It’s a job that Fleming has been doing for over two decades now. He’s been there through it all, from the early ‘90s neon of the Goa trance scene, through the huge peaks of the Superclub regimes such as Gatecrasher and Godskitchen, to the trickier times of late when the credibility bubble has well and truly burst. He’s always been passionate and takes his job very seriously but the explosion of commerciality, particularly within the trance world, has led to frustration at the dilution of the art.

“I was losing that job as a DJ to analyse and work the crowd, to experiment and explore new music and test it out on the dance floor. The way the scene went, it was super commercial, you were just a human jukebox going on autopilot playing the big hits the crowd want. I’m not that type of DJ. Good luck to those guys if they’re enjoying it. I’m more of a traditional DJ, I want to work the crowd, I spend all week, day in, day out, researching and finding new music and I can’t wait to test it out on the dancefloor. Whereas the other guys, they’re kind of marketing machines, they’re mini-concerts where they’re just playing their own tracks. What they do, they’ve got no need to research as people are just there to see them.”

So what about those ‘other guys’, the ones who want to be at the centre of attention? Has there been any reaction against his opinions? “To be honest I’m mates with a lot of them,” he says. “I think they’re aware of what they’re doing, hence why there’s no backlash. I don’t want to mention any names, but when I speak to them you can tell there’s just a bit of uncomfortable embarrassment, almost saying ‘I’m sorry for how I’m crushing your specialist scene,’ but those words are never spoken.”

But these aren’t the rantings of a bitter has-been desperate for fame and money. He has sold over 10 million CDs, including the staggeringly successful Euphoria series (the Progressive edition of which sold 70,000 copies in its first couple of weeks), has remixed the likes of Muse, Energy 52 and Junior Vasquez and for years was riding high in the DJ Mag top 100 DJ charts, in prime position to milk the commercial trance cash cow for all it was worth. But he actively backed away from all of this for musically altruistic reasons.
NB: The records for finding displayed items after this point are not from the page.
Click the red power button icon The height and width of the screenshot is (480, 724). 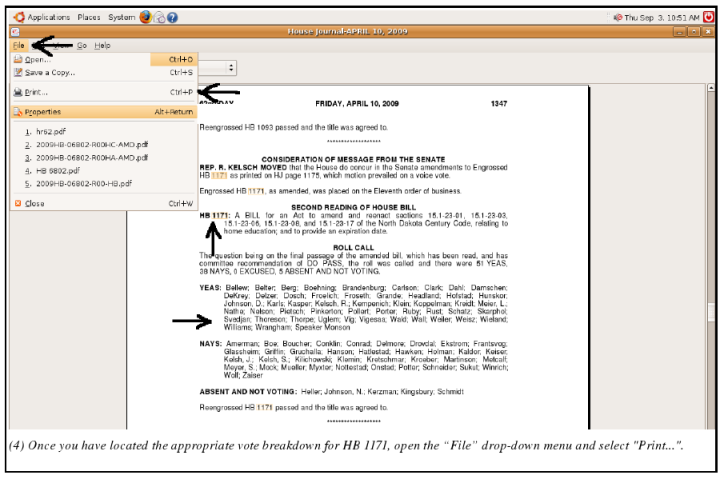pos(707,17)
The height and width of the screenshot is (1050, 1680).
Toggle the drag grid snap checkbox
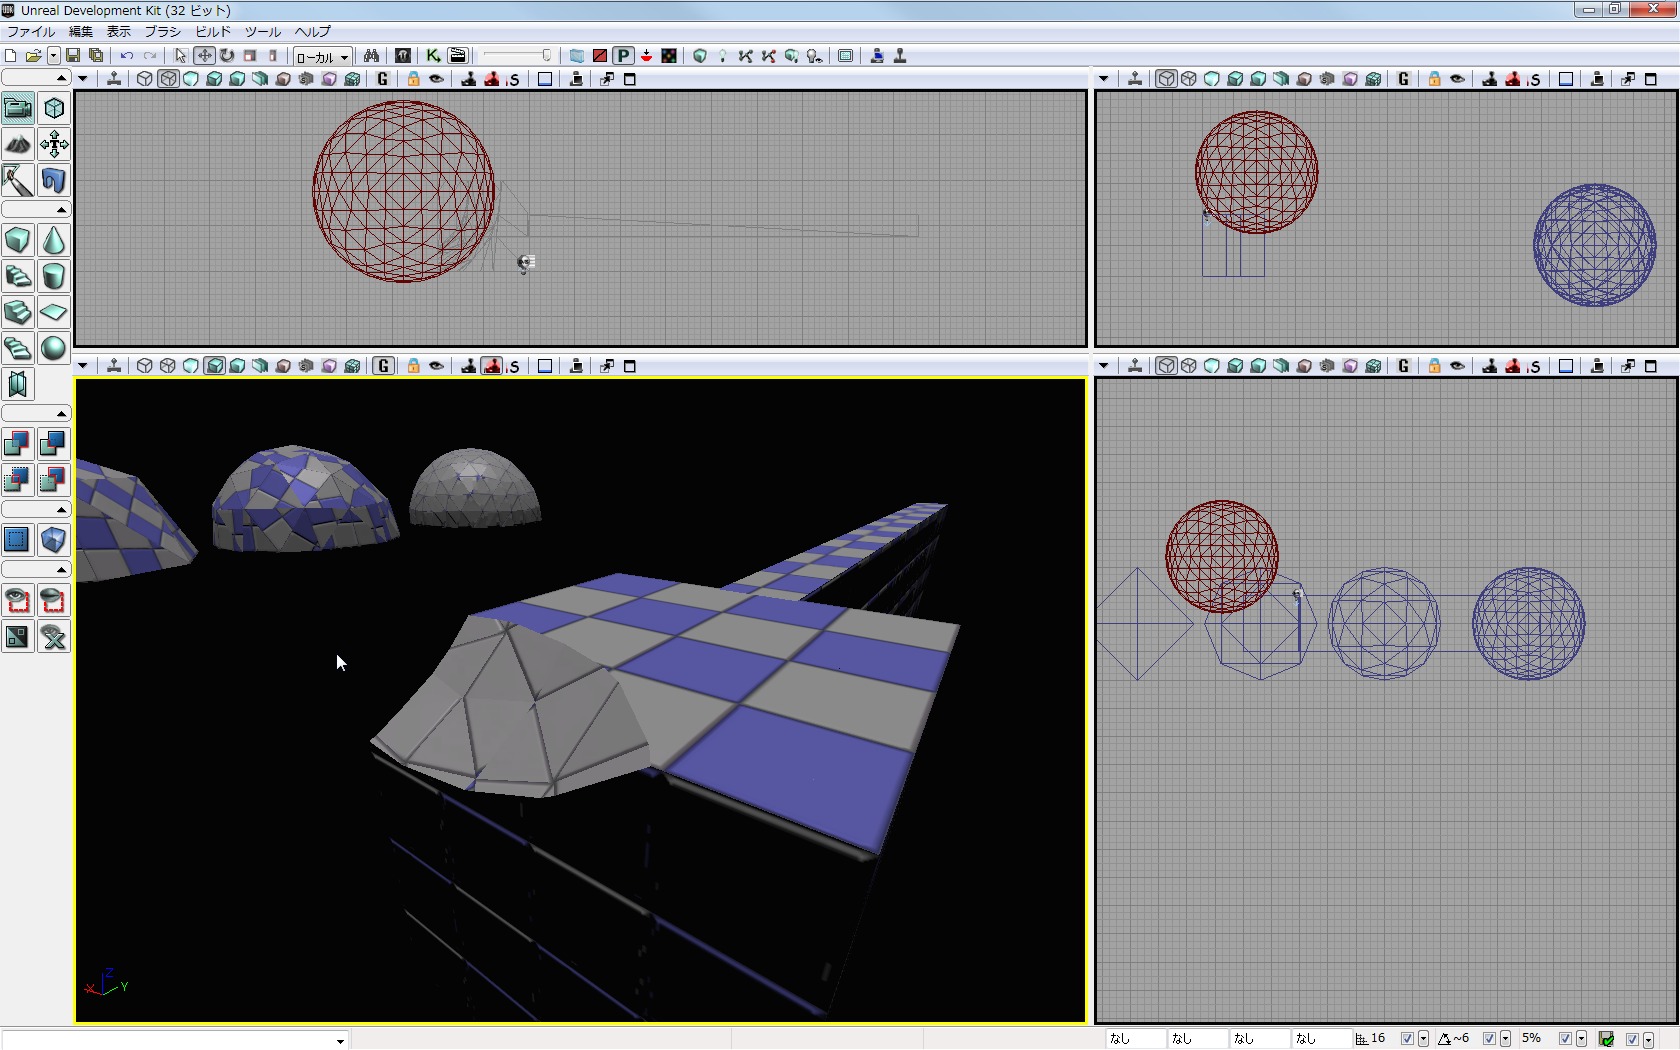click(x=1407, y=1039)
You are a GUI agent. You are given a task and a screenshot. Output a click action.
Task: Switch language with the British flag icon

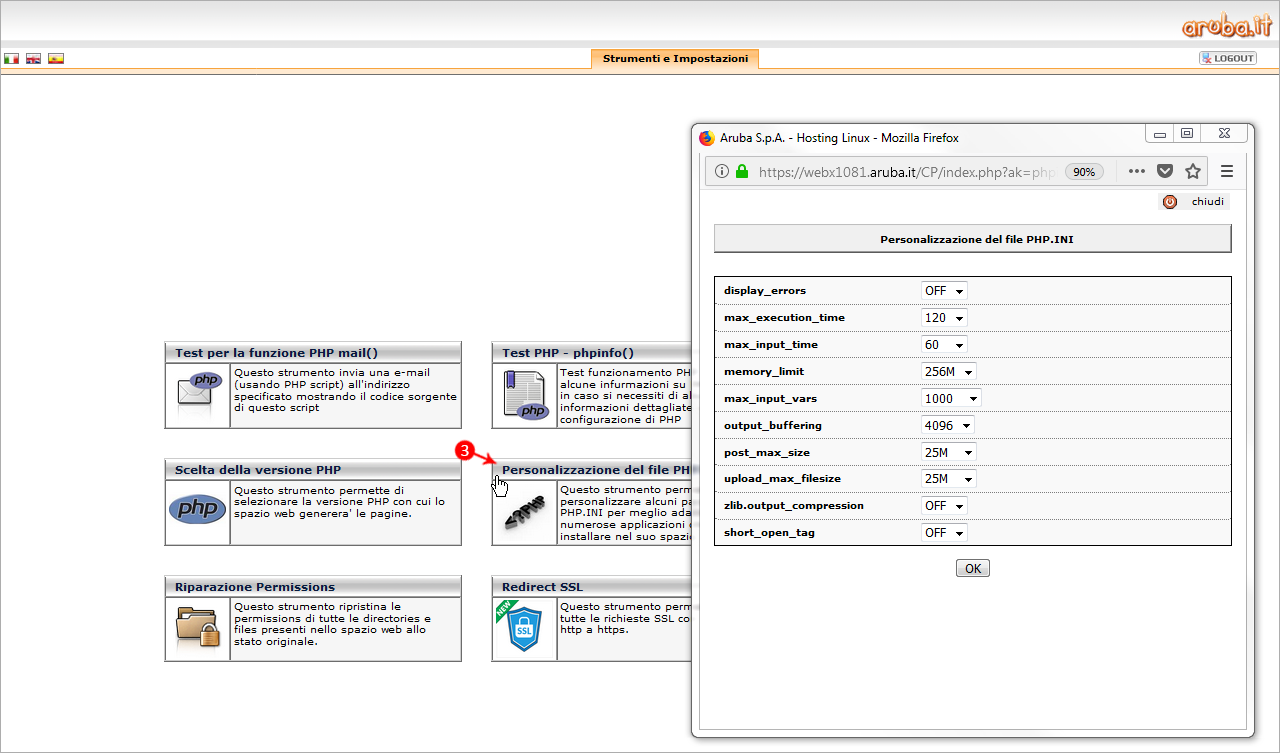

“When I was in the poll years ago my gigs were worse, people were just booking a number and not a DJ that they knew or cared about,” he expounds. “I remember one year I looked at my gigs and half of them were terrible they were the wrong crowds, the wrong people – that’s when I made a decision. I said to everyone ‘please don’t vote for me,’ and the following year the gigs were fantastic, it had just completely changed.”

It may seem a cliché but this man is genuinely in it for the love of the music. “I’m just in the happiest place ever in my career,” he explains, “because I’m friends with some superstars, I see how unhappy they are, they’ve had that love stripped away from them and if I entered the business the way that they’re doing I would lose all that lot. Yes, they’ve got a bucket load of money, but I think that shows that money doesn’t make you happy. Every morning when I wake up I’m super happy. Finding a new track I feel like a kid when I first started, ‘wow I can’t wait to play this!’ No matter what amount of money you could offer me I would not take it to lose that.”

He never plays his own tracks at gigs and he shies away from as much press as possible. He’s on a mission to go back underground and reclaim trance from the popular masses. It’s time to sit back and let Agent Fleming finish his assignment.